How to ‘celebrate’ the 100th anniversary of Elizabeth Warren

It’s the 100 years since Elizabeth Warrington was killed at the hands of the Nazis during the Second World War.

But how to mark the occasion?

Here are some tips to celebrate the centenary with friends and family.


The event is not only about her, but about our children, too.

The centenary is a moment to reflect on the history of the world and to celebrate what makes us who we are.

The events and celebrations in museums and other places around the world are not only a way of remembering the past, but also to look back on the future.

The fact that they are taking place around the globe, says Elizabeth Warrene, a historian, is a great reminder of how we have come together as a people to commemorate the achievements of the past.


The day itself is not just about the centenaries, but the stories and themes.

This year marks the 100 year anniversary of the Battle of the Somme, a decisive battle fought on October 15, 1916, at the end of the First World War, between British and French forces in the north.

It was the beginning of the end for the British army, which was driven back to France.

In the UK, it is the centennial of the death of Queen Victoria.


The commemorations are not just for the centenarians, but for all who have served in uniform.

As we commemorate our wars and the sacrifices made, so must we remember those who have not.

In many ways, the centennials have become an occasion for us to reflect back on how we all made our mark on the world, says Mark D. Boulton, director of the National Museum of the Royal Air Force.


There are many ways to celebrate.

There is the usual, but it’s always worth remembering that all these events are connected, says Victoria O’Toole, director for the Royal British Legion, which is a non-profit organisation.

There’s also the chance to join in the celebrations, or to go on a cultural outing or an arts festival.


The theme is not simply about a single person.

As in the case of the 100 centenials, the theme is a reflection of our collective history, says Warren.

We are a country that has always had a strong sense of our history, and we celebrate it.

As a country we are united, and there is an opportunity to reflect.

For many, it’s also a time to remember those we have lost.


The Centenary of the Bombing of the British Museum is a particularly important day in British history, she says.

The bombs that dropped on the Royal Library and other public places during World War Two, which killed many of the nation’s best minds, helped bring down Hitler and other fascist regimes.

Today, the Royal Collection of British Art, which has been a museum since 1939, celebrates its centenary.

It’s a tribute to the people who kept the British Library alive, says Helen Boulston, who has worked at the British Libraries since 1982.


It is a celebration of our country and the world.

The World War II Centenary Ceremony in London, the world’s largest in terms of numbers of people, is also a good time to reflect, says Boulron.

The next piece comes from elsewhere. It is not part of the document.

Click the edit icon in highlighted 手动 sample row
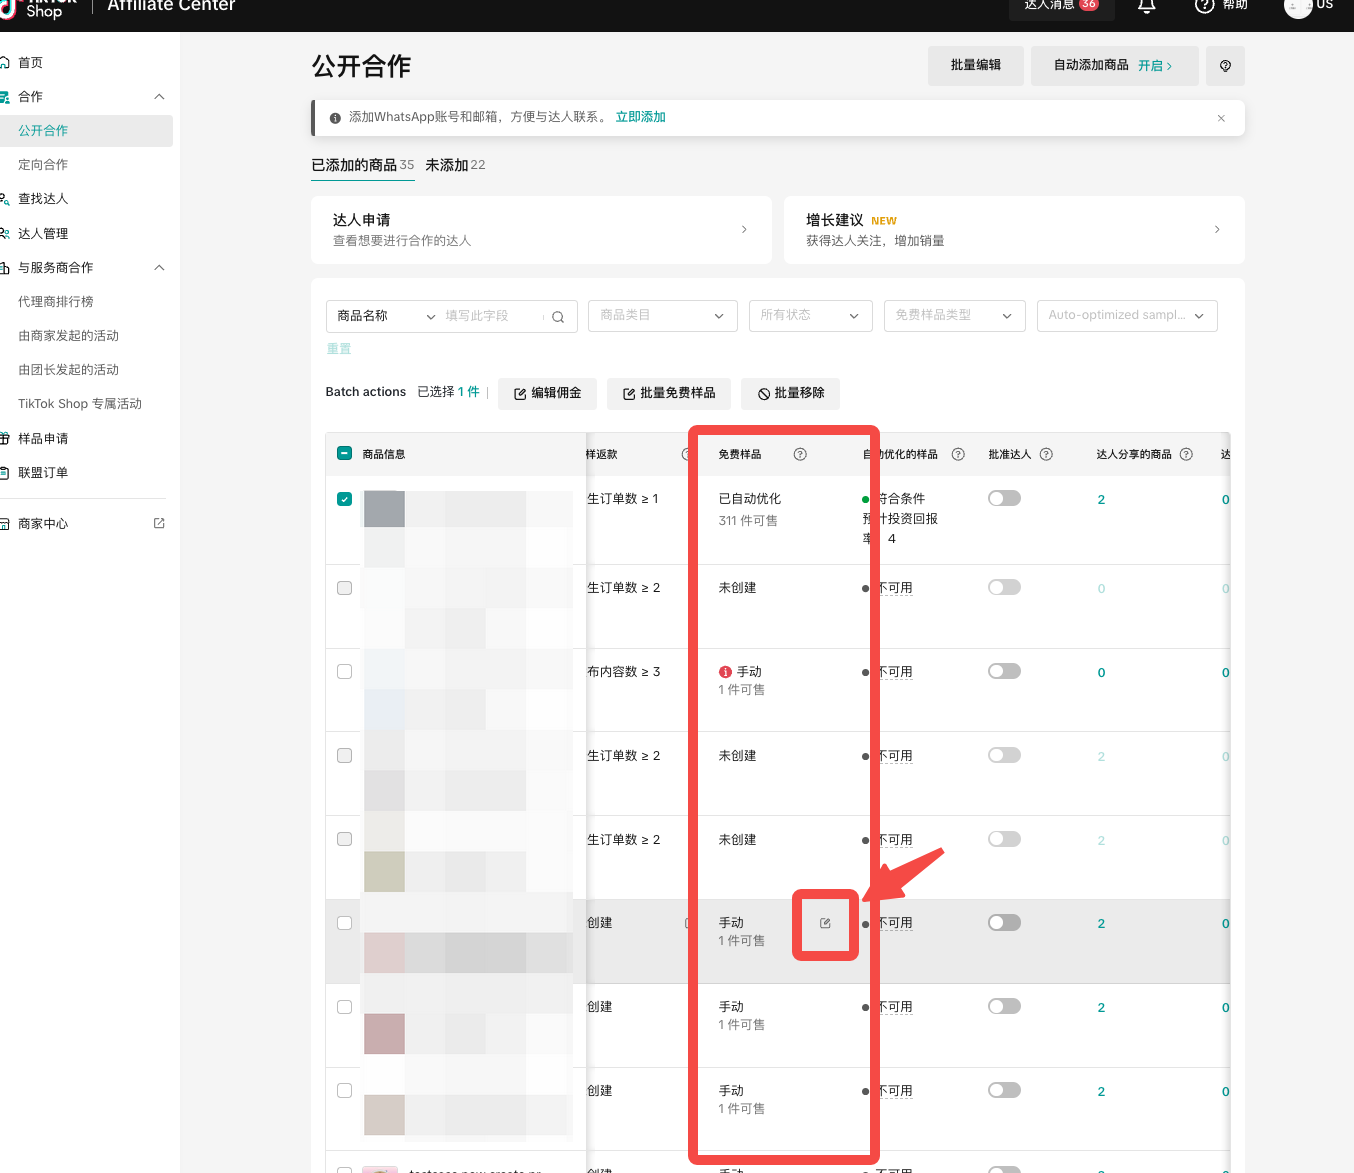The image size is (1354, 1173). point(825,923)
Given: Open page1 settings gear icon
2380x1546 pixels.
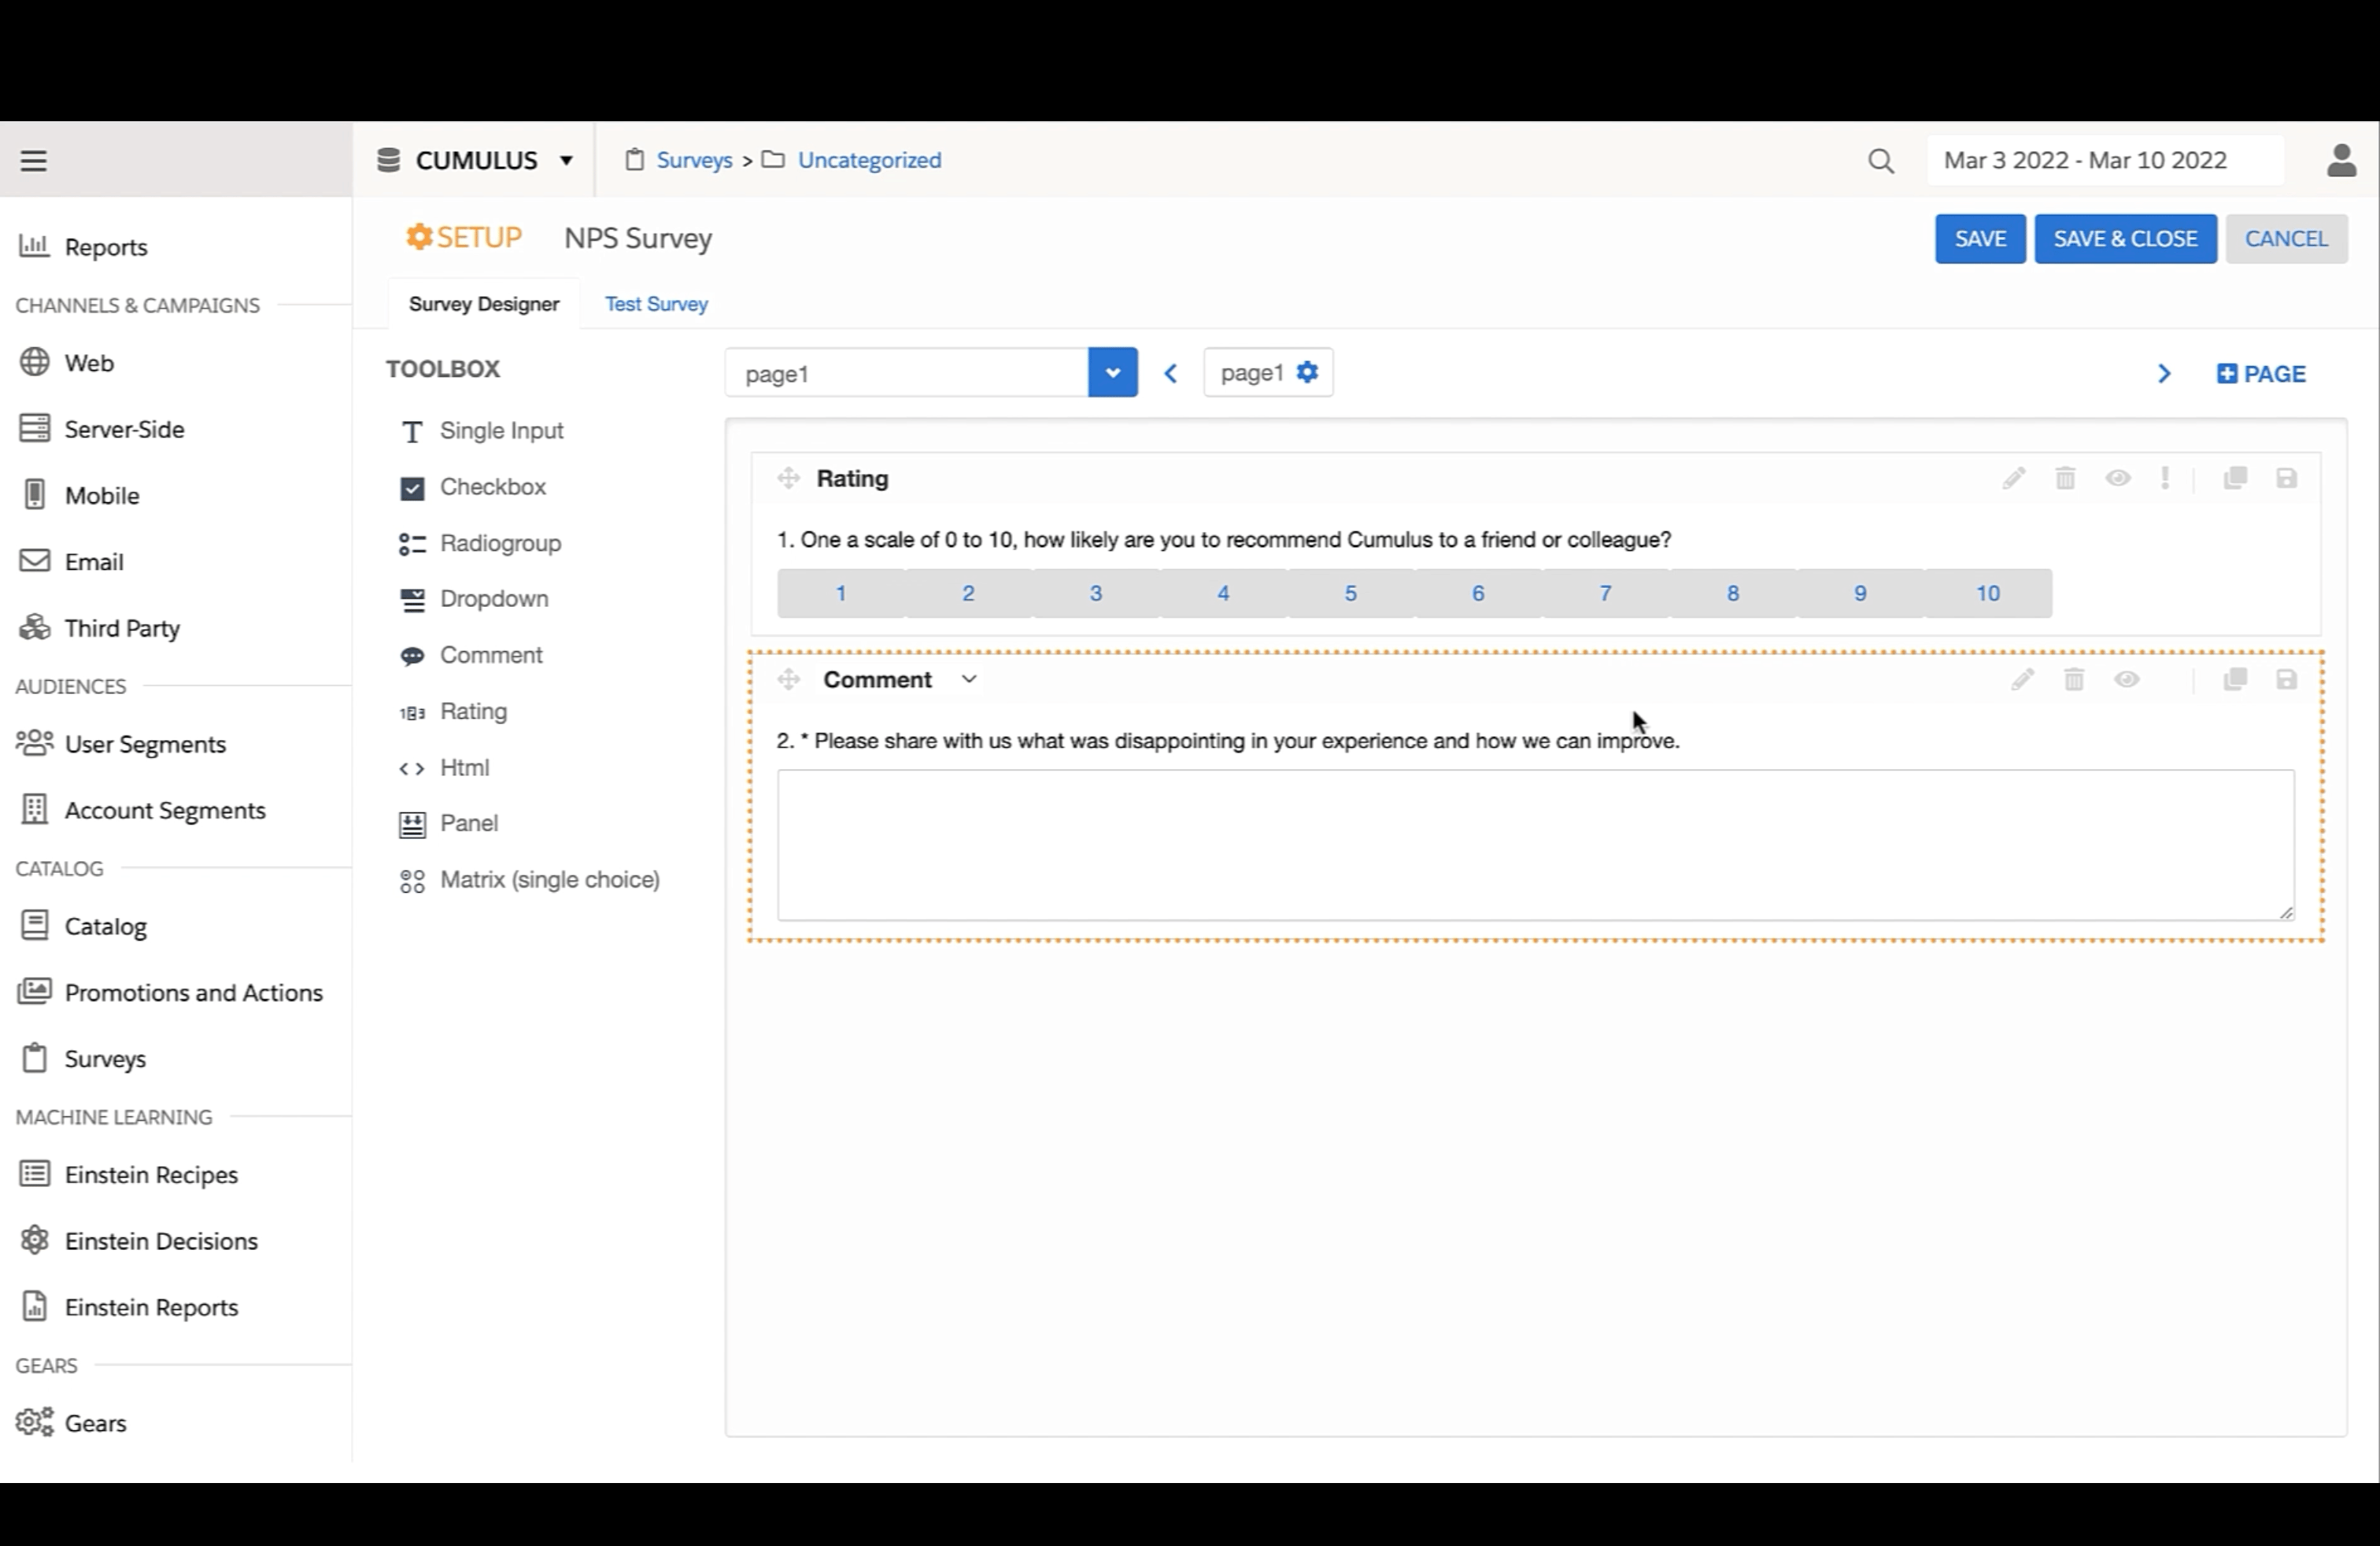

This is not a commemoration of the war but of the progress we have made in a democratic and peaceful way over the last century.


There will be more people in the streets.

The number of people participating in the ceremonies has grown in recent years.

But in recent decades, participation has been more varied, says D.D. Wright, professor of history at the University of Reading.

There has been much more engagement over the past decade, he says.


There should be more cultural activity.

In recent years, the public have been more interested in the arts than in celebrating the centennes anniversary, says Wright.

There were a lot of people at the World War I Centenary in 1914, and a lot more interest was had in the centrenums centenary and centennial in 2021, he explains.

It could be a good thing to reflect in these times of heightened awareness, he adds.


It will be a great year for our children.

There have been a lot the centenes children have learnt about the world in recent weeks.

There could be more stories of British families on the march to the city, he argues.